**Problem details**
Quote the entries below from the line with "Instruction: Click the Home icon link" through the line with "Given: Click empty area inside option A card", both ends included, and only those lines.

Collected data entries
____

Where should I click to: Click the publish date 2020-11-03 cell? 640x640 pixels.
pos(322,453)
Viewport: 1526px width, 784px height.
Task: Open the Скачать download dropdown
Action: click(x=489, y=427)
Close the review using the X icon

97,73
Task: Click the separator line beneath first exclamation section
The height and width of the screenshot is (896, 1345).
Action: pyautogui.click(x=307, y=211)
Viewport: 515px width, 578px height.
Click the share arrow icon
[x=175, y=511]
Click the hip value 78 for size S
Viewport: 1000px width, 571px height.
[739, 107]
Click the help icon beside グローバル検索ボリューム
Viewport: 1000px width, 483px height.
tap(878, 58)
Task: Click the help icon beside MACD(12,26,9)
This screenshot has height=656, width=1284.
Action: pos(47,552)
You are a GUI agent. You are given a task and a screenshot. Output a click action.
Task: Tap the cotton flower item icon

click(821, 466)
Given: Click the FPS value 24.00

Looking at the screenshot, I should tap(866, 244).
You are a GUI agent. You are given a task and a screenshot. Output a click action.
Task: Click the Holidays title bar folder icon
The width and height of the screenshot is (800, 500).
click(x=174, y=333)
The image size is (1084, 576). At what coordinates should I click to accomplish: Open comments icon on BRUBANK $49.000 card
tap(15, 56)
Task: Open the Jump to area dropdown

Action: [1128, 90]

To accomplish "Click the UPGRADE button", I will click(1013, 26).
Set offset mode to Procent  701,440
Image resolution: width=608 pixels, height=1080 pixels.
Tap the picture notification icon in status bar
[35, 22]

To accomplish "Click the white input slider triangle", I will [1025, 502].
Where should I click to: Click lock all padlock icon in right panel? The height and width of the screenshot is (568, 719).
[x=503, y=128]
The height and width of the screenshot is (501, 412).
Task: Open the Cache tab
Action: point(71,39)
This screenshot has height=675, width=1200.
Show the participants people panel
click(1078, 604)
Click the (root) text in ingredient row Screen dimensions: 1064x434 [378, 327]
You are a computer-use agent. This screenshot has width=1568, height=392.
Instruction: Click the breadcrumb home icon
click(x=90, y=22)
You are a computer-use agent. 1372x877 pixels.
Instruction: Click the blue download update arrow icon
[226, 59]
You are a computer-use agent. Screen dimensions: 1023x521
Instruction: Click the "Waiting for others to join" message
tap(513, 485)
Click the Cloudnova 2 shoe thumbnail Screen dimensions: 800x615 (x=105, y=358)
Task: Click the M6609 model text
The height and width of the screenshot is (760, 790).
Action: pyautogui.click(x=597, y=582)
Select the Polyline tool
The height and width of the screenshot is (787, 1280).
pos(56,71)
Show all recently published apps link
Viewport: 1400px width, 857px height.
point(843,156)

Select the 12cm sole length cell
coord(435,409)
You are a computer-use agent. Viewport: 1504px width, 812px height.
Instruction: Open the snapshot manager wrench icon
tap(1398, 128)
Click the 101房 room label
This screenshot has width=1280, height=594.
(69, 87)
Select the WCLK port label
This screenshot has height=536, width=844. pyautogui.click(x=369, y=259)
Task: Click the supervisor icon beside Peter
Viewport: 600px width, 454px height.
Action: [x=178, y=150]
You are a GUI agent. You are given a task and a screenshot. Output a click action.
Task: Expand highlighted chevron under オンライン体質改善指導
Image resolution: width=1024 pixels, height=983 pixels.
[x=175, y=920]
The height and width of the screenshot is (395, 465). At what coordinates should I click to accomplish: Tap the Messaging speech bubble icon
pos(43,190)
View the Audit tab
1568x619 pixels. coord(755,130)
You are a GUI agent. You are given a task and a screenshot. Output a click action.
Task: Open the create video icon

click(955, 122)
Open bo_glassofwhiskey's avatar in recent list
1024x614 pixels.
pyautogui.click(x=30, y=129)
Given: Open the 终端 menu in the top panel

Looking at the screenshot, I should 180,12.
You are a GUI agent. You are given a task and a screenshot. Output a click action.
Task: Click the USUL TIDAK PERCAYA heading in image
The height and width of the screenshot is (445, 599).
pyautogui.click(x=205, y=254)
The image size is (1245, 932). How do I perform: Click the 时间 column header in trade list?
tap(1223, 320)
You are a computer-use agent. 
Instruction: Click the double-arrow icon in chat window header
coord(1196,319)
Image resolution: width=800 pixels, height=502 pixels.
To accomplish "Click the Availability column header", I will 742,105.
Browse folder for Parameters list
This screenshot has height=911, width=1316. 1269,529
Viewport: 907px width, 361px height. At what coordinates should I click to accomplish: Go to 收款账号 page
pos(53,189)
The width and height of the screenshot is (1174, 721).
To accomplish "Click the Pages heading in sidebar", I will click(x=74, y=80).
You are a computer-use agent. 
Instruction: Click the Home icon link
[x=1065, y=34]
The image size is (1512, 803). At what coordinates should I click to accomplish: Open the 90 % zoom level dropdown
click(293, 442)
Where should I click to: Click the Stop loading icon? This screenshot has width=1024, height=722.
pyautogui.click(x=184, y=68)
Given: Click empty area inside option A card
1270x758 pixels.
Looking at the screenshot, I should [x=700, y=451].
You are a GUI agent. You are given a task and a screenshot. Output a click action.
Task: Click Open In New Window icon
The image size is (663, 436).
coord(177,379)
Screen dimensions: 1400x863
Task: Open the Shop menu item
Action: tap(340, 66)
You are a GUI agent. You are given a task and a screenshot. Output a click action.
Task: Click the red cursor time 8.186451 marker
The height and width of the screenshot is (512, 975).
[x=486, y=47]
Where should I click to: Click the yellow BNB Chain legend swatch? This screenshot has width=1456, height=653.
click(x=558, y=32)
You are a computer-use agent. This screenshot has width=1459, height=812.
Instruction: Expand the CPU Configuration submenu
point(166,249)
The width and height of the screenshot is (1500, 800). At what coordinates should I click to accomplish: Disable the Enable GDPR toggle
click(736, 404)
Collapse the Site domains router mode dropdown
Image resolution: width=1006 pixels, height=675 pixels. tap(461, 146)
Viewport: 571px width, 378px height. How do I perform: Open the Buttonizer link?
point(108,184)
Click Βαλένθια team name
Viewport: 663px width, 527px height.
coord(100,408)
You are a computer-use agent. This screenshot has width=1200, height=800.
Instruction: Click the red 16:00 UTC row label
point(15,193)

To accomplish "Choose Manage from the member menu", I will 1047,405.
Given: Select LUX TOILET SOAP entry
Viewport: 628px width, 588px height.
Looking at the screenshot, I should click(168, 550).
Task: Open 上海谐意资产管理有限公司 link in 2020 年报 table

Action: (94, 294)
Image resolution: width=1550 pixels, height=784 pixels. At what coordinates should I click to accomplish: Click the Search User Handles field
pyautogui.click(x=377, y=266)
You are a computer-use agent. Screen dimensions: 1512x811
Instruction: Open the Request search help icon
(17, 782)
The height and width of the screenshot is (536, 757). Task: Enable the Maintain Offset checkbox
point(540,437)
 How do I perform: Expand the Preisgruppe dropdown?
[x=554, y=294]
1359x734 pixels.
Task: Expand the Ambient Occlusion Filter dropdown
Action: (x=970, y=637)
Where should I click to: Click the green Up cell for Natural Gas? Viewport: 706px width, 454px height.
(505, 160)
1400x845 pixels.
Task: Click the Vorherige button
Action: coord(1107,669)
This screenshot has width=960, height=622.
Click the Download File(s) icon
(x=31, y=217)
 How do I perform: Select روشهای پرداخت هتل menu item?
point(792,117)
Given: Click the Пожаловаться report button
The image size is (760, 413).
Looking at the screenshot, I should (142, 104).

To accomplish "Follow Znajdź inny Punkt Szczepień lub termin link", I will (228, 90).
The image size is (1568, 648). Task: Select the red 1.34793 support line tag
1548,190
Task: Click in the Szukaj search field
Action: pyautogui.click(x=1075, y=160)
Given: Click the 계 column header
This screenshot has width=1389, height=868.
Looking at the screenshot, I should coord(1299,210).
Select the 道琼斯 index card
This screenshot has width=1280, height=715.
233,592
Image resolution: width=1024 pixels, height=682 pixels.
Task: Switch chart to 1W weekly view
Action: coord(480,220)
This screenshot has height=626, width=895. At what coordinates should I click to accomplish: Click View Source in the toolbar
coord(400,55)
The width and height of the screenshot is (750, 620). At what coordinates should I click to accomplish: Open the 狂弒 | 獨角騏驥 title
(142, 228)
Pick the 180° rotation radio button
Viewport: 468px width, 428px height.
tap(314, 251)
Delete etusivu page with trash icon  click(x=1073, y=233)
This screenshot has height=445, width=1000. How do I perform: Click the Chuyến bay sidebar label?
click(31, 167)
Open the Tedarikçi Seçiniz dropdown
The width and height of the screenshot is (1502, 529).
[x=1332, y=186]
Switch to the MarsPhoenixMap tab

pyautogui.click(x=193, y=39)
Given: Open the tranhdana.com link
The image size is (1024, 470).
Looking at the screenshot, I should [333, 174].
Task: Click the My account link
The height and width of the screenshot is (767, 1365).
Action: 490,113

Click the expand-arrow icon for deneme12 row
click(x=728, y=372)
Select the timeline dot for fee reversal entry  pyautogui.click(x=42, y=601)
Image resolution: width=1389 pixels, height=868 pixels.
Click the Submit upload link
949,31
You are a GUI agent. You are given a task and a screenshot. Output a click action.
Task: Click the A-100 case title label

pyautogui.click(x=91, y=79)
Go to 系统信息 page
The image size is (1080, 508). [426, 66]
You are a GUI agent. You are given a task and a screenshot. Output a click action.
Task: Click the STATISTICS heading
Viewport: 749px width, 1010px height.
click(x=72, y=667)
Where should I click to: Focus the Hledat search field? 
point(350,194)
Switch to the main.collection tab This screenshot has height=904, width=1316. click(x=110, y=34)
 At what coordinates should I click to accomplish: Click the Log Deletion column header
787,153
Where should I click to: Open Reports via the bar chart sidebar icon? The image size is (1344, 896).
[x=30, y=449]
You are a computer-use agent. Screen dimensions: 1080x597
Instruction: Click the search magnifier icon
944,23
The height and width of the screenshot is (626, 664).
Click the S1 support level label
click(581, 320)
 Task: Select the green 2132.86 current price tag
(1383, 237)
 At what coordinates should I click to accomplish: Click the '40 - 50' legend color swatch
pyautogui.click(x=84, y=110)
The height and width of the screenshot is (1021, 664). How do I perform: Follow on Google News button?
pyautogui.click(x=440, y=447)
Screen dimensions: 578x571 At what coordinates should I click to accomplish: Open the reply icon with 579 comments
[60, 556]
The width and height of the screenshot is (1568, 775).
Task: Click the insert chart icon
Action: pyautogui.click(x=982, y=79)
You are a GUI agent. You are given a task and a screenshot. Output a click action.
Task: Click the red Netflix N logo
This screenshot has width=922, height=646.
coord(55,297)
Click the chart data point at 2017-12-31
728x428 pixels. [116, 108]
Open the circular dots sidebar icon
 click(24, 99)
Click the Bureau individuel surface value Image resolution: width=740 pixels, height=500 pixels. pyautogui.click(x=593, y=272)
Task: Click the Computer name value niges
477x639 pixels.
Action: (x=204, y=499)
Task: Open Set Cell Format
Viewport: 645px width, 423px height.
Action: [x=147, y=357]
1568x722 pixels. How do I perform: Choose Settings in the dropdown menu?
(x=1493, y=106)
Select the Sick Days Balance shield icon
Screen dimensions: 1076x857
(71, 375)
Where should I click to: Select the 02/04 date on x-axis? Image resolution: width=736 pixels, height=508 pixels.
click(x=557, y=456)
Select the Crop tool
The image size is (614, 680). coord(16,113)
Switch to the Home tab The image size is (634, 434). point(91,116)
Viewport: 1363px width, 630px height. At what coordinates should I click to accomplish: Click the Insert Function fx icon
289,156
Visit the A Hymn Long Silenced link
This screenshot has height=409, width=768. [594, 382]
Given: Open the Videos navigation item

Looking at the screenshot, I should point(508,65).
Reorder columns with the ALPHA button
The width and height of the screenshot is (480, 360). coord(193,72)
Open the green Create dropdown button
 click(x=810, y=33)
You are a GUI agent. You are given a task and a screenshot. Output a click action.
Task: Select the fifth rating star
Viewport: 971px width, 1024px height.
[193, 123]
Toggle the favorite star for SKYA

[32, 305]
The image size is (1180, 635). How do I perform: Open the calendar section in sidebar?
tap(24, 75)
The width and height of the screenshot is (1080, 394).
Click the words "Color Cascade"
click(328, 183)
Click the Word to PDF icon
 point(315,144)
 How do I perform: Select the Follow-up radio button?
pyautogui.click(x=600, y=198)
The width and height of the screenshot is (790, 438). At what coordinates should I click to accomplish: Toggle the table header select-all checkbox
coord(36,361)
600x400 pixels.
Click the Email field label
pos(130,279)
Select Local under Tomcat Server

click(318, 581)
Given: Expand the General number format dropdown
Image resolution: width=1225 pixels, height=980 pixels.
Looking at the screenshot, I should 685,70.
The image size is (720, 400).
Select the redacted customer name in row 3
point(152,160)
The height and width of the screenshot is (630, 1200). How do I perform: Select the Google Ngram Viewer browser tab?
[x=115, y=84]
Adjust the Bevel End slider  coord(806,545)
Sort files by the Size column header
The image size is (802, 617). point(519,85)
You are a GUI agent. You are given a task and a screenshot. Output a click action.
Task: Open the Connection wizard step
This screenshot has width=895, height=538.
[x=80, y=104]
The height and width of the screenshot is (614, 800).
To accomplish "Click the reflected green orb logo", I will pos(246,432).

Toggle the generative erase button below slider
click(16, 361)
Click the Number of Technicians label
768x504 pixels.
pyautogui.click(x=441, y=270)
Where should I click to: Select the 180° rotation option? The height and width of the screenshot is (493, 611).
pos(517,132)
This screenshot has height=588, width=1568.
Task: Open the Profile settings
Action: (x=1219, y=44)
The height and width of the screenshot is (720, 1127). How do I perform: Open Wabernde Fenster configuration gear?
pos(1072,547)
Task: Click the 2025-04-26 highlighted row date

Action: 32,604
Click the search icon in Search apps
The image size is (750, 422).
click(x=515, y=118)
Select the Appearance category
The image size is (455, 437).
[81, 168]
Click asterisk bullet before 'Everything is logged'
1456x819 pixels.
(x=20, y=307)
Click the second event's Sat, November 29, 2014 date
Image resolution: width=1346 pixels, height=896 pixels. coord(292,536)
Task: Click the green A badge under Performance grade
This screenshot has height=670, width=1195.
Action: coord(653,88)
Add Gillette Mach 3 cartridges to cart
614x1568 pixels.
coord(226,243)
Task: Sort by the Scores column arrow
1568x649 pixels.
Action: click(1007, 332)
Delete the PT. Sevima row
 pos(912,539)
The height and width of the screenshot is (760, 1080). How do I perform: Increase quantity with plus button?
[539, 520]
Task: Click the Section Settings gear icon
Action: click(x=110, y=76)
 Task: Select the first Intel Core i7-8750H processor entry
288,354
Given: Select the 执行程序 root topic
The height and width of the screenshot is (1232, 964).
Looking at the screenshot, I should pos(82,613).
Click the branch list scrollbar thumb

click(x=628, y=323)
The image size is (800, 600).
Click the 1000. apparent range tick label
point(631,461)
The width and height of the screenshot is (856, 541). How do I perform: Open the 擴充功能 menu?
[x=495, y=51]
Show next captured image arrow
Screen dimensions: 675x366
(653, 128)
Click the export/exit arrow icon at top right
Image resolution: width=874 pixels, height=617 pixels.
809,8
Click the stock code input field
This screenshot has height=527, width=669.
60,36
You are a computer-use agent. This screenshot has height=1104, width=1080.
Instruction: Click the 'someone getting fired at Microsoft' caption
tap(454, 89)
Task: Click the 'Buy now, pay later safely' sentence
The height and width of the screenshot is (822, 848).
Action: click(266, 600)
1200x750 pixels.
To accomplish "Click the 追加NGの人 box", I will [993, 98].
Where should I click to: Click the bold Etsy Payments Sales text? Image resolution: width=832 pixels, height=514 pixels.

____

**Written response**
Instruction: Click the Home icon link
[x=1065, y=34]
The image size is (1512, 803). At what coordinates should I click to accomplish: Open the 90 % zoom level dropdown
click(293, 442)
Where should I click to: Click the Stop loading icon? This screenshot has width=1024, height=722.
pyautogui.click(x=184, y=68)
Given: Click empty area inside option A card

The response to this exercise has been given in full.